#### TASK TO COMPLETE
List every line below containing "ABRAHAM".

■ ■ ■

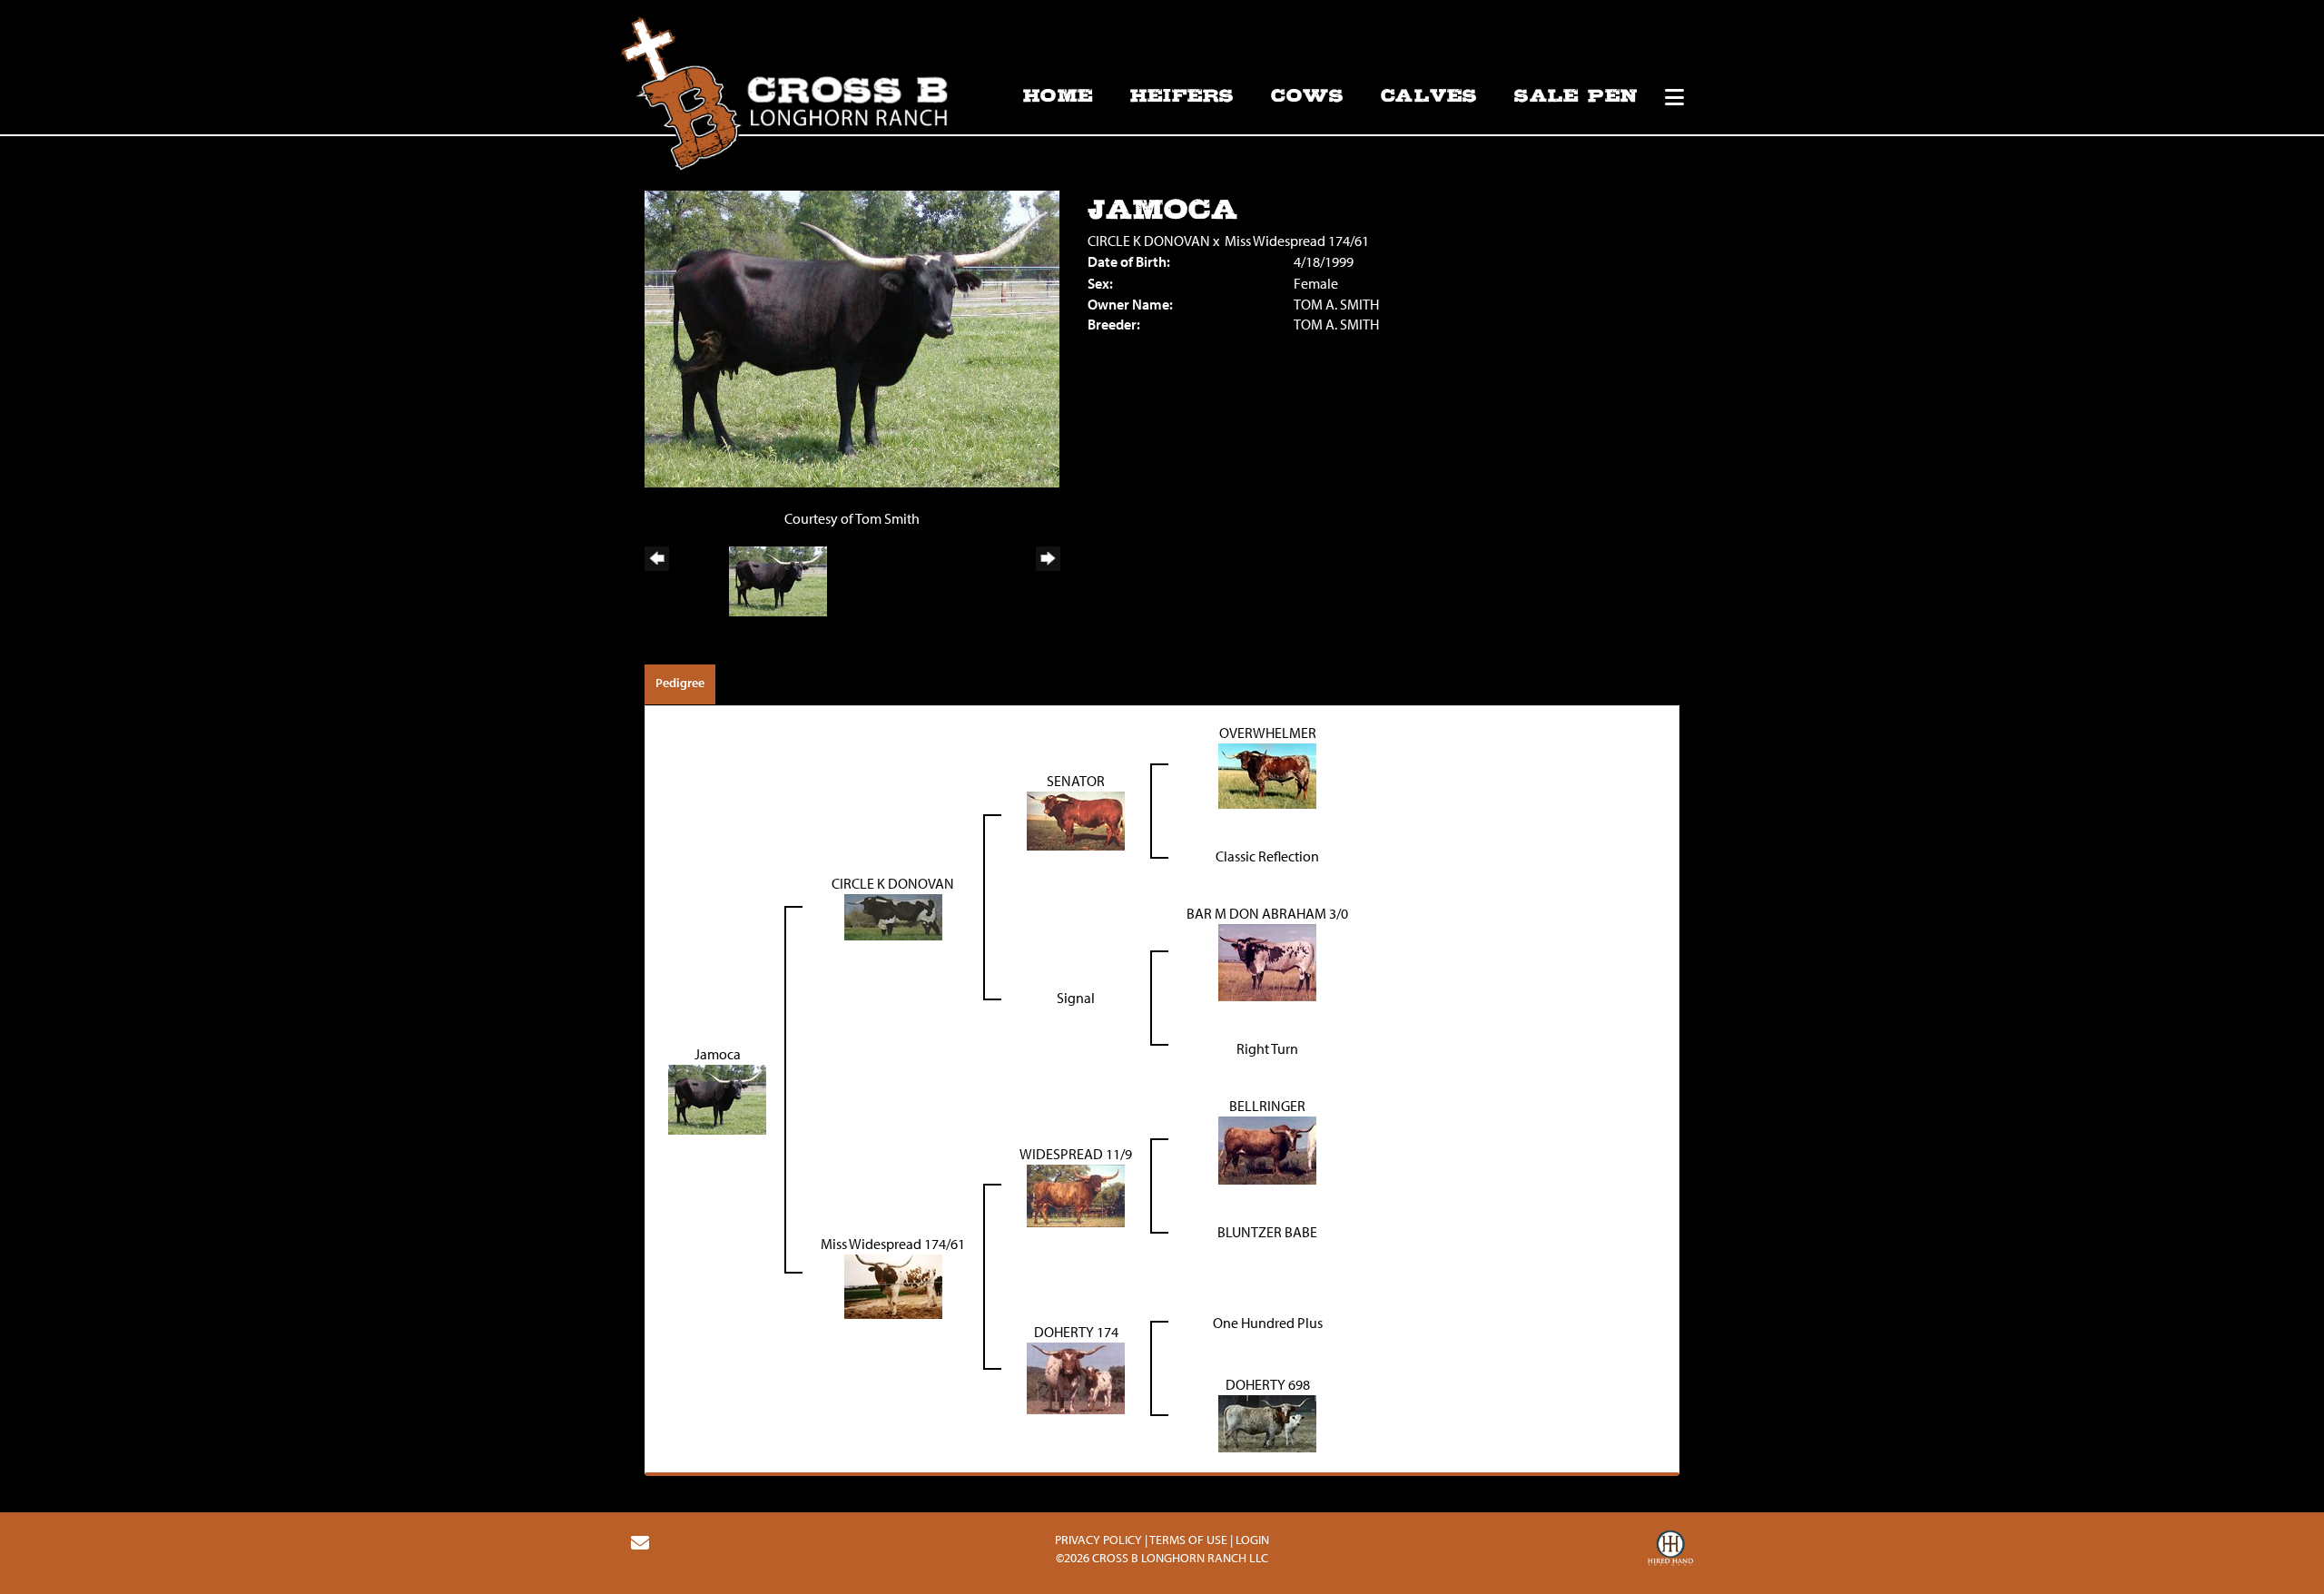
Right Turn (1267, 1048)
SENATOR (1076, 781)
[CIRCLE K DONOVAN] (893, 916)
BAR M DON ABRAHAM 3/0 (1267, 913)
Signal (1076, 998)
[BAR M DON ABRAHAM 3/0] (1267, 961)
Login (1252, 1539)
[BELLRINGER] (1267, 1148)
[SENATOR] (1076, 820)
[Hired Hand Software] (1670, 1550)
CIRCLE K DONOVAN (1149, 240)
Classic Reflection (1267, 856)
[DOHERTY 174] (1076, 1376)
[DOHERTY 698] (1267, 1421)
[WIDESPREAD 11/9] (1076, 1194)
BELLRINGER (1267, 1106)
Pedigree (679, 682)
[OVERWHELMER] (1267, 774)
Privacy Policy (1098, 1539)
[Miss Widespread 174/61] (893, 1284)
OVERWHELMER (1267, 732)
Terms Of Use (1188, 1539)
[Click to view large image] (852, 337)
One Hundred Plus (1268, 1323)
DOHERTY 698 (1268, 1384)
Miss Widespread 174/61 (1297, 240)
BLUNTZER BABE (1267, 1232)
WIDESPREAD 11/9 (1075, 1154)
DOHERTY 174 (1076, 1332)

■ ■ ■

#### SOLUTION TO THIS TASK
BAR M DON ABRAHAM 3/0 (1267, 913)
[BAR M DON ABRAHAM 3/0] (1267, 961)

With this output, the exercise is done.